--- BEGIN Raw data ---

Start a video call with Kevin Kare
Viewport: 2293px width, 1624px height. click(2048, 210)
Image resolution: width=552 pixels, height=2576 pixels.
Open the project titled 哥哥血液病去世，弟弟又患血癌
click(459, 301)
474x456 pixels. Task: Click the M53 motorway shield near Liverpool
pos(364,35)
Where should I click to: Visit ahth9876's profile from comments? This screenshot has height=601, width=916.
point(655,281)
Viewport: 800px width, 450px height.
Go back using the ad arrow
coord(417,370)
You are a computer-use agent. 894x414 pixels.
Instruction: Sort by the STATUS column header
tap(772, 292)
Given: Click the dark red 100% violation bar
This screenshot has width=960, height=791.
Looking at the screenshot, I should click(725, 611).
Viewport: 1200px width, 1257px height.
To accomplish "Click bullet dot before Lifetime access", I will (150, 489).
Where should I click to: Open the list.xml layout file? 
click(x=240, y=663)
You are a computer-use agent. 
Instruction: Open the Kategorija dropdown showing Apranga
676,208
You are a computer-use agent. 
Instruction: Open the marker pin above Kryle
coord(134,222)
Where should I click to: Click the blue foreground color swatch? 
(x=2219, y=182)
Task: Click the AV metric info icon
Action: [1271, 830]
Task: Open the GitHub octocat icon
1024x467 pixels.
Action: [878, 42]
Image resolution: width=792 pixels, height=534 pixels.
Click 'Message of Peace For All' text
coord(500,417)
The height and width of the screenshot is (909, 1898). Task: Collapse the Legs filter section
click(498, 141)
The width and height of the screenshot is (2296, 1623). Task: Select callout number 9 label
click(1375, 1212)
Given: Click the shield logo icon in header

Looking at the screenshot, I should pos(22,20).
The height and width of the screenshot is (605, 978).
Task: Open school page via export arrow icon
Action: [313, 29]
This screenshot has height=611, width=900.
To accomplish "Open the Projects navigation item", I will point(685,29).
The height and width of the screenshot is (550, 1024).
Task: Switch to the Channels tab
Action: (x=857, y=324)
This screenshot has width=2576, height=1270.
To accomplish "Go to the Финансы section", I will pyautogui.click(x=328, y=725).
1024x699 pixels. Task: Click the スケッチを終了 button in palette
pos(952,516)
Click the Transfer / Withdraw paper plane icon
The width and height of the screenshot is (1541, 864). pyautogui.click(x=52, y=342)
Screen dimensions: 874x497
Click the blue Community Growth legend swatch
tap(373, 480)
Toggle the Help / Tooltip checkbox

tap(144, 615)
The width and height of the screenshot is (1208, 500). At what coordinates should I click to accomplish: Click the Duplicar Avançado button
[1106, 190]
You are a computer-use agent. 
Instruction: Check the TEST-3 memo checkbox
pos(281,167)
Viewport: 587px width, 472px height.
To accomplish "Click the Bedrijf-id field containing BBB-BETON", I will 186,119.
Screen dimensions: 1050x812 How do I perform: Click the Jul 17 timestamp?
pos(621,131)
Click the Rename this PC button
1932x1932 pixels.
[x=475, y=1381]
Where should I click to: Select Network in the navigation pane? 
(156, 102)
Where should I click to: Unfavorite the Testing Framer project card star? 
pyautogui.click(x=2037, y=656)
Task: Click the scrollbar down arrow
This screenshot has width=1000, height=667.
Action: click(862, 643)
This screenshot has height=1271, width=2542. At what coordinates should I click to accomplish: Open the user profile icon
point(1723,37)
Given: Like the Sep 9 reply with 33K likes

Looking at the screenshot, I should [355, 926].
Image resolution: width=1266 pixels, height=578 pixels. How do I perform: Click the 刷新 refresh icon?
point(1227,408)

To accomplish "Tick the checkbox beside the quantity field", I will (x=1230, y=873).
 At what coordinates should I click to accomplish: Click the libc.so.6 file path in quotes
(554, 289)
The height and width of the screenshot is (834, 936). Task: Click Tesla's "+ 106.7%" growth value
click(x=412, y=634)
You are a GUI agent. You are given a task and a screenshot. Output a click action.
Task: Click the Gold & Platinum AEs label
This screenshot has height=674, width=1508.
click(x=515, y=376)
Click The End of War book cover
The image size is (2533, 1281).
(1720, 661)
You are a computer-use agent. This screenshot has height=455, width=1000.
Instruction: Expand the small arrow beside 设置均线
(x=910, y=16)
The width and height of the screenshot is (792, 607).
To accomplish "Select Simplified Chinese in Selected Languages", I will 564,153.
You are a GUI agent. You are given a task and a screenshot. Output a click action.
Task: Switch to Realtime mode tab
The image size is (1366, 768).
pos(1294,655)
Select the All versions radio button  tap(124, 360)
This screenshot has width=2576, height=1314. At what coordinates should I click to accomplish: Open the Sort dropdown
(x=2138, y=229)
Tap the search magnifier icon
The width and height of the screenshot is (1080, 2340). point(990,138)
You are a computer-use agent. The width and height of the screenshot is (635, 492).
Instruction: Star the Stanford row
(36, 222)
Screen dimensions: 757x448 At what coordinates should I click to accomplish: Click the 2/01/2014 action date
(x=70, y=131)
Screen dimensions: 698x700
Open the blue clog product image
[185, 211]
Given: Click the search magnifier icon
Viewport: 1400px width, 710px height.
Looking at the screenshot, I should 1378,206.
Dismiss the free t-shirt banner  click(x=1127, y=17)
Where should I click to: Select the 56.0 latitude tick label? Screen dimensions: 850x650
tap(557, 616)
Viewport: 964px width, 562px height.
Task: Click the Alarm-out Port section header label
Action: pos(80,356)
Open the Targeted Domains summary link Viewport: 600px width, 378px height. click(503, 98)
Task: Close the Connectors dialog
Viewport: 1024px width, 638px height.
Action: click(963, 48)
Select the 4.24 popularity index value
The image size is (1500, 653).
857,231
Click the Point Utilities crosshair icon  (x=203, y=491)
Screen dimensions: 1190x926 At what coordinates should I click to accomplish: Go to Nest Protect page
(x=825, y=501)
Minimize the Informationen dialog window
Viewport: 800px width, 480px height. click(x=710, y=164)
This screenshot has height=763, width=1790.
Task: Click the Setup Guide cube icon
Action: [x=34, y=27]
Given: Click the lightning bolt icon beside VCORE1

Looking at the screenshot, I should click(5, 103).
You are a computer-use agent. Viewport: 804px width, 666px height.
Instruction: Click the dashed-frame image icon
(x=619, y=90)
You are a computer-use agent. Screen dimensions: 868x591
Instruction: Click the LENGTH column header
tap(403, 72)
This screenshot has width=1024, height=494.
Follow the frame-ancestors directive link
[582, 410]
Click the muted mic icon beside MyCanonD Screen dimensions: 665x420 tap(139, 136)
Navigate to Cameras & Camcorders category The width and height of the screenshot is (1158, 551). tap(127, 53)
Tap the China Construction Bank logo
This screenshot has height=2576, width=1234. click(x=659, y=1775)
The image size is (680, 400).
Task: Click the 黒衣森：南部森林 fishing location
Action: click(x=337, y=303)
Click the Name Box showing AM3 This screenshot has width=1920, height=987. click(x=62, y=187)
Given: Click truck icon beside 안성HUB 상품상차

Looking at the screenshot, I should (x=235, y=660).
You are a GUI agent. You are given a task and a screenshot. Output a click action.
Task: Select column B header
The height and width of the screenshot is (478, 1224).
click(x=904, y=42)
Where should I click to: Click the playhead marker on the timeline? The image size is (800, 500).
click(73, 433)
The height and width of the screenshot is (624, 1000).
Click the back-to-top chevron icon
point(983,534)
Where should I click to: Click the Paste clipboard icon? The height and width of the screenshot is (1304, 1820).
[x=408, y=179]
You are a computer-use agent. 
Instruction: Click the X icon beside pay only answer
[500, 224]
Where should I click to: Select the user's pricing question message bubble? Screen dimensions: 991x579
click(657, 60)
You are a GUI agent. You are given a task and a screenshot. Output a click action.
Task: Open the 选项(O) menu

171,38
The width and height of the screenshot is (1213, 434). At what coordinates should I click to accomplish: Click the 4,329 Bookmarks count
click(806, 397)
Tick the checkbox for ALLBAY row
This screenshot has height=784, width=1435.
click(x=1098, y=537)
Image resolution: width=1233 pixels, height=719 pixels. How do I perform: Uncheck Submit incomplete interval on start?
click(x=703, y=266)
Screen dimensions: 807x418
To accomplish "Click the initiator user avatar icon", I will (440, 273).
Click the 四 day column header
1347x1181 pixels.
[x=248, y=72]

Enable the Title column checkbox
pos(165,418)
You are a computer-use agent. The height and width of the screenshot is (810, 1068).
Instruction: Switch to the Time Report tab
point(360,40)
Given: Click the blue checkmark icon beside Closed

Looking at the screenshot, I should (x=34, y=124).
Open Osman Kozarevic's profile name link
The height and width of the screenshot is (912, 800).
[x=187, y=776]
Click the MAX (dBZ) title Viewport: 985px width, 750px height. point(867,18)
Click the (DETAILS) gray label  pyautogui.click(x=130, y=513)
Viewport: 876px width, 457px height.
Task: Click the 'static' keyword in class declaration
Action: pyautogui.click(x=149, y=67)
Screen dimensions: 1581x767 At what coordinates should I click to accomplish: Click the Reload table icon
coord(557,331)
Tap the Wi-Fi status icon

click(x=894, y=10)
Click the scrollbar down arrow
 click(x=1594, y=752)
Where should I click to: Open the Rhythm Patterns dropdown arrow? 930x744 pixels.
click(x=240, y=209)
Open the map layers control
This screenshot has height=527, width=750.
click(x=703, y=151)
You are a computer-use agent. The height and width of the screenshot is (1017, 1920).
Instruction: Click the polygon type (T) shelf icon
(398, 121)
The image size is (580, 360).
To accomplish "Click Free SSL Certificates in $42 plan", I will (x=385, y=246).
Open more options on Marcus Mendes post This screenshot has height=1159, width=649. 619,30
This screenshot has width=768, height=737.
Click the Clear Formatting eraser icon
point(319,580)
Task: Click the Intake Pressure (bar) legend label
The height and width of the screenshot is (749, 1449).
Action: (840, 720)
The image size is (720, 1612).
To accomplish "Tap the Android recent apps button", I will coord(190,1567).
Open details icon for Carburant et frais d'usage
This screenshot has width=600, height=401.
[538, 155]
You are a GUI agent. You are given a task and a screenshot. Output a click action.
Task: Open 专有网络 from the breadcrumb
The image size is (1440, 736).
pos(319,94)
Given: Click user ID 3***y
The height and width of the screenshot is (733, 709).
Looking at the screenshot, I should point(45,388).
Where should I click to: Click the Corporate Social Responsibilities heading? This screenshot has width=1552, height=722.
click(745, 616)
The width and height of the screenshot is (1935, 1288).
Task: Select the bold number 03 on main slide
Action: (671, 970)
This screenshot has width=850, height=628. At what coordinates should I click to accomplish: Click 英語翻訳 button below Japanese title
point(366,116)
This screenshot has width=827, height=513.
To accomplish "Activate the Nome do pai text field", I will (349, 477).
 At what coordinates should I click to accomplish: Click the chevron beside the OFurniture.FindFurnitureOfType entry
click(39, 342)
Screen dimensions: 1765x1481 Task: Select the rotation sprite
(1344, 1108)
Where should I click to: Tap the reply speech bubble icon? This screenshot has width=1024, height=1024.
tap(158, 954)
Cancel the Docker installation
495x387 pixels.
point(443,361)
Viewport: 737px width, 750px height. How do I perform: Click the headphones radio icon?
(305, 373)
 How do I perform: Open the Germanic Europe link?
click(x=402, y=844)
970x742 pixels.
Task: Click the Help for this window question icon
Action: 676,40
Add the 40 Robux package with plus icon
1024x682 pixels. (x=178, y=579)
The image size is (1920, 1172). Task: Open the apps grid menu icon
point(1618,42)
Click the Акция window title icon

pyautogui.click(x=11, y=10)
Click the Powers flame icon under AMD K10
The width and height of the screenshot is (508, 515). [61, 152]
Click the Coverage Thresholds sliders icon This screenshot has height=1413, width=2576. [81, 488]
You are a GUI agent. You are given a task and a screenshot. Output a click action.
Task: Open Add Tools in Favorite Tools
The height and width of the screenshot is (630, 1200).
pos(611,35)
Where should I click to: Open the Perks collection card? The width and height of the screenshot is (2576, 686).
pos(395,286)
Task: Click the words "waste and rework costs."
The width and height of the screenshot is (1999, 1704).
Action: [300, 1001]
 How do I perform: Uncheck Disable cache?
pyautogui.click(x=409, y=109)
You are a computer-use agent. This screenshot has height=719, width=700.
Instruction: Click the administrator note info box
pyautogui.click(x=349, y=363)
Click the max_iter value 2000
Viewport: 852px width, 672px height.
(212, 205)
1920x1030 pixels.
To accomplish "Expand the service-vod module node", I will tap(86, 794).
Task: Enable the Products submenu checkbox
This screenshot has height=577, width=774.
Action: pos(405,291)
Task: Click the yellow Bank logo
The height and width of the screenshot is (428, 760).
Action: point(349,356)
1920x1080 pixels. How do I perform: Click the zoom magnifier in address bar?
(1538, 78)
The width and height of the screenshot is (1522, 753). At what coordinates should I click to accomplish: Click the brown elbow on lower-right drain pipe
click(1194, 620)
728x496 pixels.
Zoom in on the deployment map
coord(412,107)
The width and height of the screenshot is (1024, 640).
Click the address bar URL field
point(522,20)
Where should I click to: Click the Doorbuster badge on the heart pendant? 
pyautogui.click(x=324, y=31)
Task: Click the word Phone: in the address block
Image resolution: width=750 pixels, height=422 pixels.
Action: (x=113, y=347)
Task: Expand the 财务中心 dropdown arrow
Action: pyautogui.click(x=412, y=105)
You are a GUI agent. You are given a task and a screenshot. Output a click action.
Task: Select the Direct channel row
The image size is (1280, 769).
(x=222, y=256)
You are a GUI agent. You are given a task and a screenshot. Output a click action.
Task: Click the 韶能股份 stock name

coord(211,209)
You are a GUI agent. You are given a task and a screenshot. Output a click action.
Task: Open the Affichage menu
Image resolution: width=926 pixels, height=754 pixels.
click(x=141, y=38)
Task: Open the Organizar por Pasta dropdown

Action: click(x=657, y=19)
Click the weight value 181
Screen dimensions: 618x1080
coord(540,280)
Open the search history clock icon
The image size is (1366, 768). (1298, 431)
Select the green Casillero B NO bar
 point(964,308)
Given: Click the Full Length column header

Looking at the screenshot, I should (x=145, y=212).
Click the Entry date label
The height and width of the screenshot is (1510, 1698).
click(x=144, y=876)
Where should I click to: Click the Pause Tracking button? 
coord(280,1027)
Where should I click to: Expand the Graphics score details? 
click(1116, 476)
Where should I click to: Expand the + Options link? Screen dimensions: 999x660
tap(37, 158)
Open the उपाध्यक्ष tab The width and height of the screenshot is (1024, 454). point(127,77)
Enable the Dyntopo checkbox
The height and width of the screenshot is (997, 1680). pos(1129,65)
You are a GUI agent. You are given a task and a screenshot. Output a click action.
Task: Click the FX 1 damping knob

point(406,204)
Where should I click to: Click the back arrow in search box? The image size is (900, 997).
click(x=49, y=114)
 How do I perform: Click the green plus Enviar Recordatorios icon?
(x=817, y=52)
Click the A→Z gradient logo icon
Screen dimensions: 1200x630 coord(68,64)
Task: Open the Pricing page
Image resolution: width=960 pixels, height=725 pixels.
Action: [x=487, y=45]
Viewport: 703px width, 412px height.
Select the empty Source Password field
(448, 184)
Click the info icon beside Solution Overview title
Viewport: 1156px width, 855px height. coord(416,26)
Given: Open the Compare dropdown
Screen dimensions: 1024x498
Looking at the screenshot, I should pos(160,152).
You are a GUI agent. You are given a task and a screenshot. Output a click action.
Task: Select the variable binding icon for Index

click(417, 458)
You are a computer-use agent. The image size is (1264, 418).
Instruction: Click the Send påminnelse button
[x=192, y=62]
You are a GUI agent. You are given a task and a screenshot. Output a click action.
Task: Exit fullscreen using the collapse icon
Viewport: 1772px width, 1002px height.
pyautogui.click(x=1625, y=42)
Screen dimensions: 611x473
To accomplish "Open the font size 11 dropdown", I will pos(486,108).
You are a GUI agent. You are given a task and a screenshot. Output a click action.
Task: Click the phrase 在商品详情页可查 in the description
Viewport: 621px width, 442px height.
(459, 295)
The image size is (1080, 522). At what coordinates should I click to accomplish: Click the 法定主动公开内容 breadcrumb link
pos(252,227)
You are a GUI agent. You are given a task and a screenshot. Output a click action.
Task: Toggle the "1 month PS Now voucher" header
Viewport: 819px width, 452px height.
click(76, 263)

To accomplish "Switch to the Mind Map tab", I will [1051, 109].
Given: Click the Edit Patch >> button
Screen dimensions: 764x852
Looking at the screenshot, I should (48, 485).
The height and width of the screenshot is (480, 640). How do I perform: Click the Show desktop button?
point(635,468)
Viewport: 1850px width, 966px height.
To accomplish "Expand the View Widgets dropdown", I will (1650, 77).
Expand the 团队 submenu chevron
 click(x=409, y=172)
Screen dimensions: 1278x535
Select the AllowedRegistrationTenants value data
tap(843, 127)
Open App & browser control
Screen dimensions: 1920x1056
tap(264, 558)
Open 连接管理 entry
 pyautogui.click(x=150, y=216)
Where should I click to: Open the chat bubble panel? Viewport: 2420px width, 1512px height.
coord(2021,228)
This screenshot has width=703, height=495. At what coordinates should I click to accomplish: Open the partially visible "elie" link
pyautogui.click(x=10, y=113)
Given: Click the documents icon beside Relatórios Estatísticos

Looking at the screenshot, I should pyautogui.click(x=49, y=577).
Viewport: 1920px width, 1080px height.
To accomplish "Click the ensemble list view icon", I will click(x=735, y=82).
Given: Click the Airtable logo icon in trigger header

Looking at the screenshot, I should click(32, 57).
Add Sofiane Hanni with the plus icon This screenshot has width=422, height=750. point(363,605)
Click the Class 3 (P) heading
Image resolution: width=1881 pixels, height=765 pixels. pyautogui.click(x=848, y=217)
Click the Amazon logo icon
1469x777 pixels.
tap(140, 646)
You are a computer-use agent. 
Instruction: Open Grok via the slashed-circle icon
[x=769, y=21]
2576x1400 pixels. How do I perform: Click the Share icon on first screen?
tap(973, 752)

--- END Raw data ---

Duplicate the lines of the listing, starting at the line that contains "Tick the checkbox for ALLBAY row" and ending at the line that contains "click(x=703, y=151)".

**Result for this task**
Tick the checkbox for ALLBAY row
This screenshot has height=784, width=1435.
click(x=1098, y=537)
Image resolution: width=1233 pixels, height=719 pixels. How do I perform: Uncheck Submit incomplete interval on start?
click(x=703, y=266)
Screen dimensions: 807x418
To accomplish "Click the initiator user avatar icon", I will (440, 273).
Click the 四 day column header
1347x1181 pixels.
[x=248, y=72]

Enable the Title column checkbox
pos(165,418)
You are a computer-use agent. The height and width of the screenshot is (810, 1068).
Instruction: Switch to the Time Report tab
point(360,40)
Given: Click the blue checkmark icon beside Closed

Looking at the screenshot, I should (x=34, y=124).
Open Osman Kozarevic's profile name link
The height and width of the screenshot is (912, 800).
[x=187, y=776]
Click the MAX (dBZ) title Viewport: 985px width, 750px height. point(867,18)
Click the (DETAILS) gray label  pyautogui.click(x=130, y=513)
Viewport: 876px width, 457px height.
Task: Click the 'static' keyword in class declaration
Action: pyautogui.click(x=149, y=67)
Screen dimensions: 1581x767 At what coordinates should I click to accomplish: Click the Reload table icon
coord(557,331)
Tap the Wi-Fi status icon

click(x=894, y=10)
Click the scrollbar down arrow
 click(x=1594, y=752)
Where should I click to: Open the Rhythm Patterns dropdown arrow? 930x744 pixels.
click(x=240, y=209)
Open the map layers control
This screenshot has height=527, width=750.
click(x=703, y=151)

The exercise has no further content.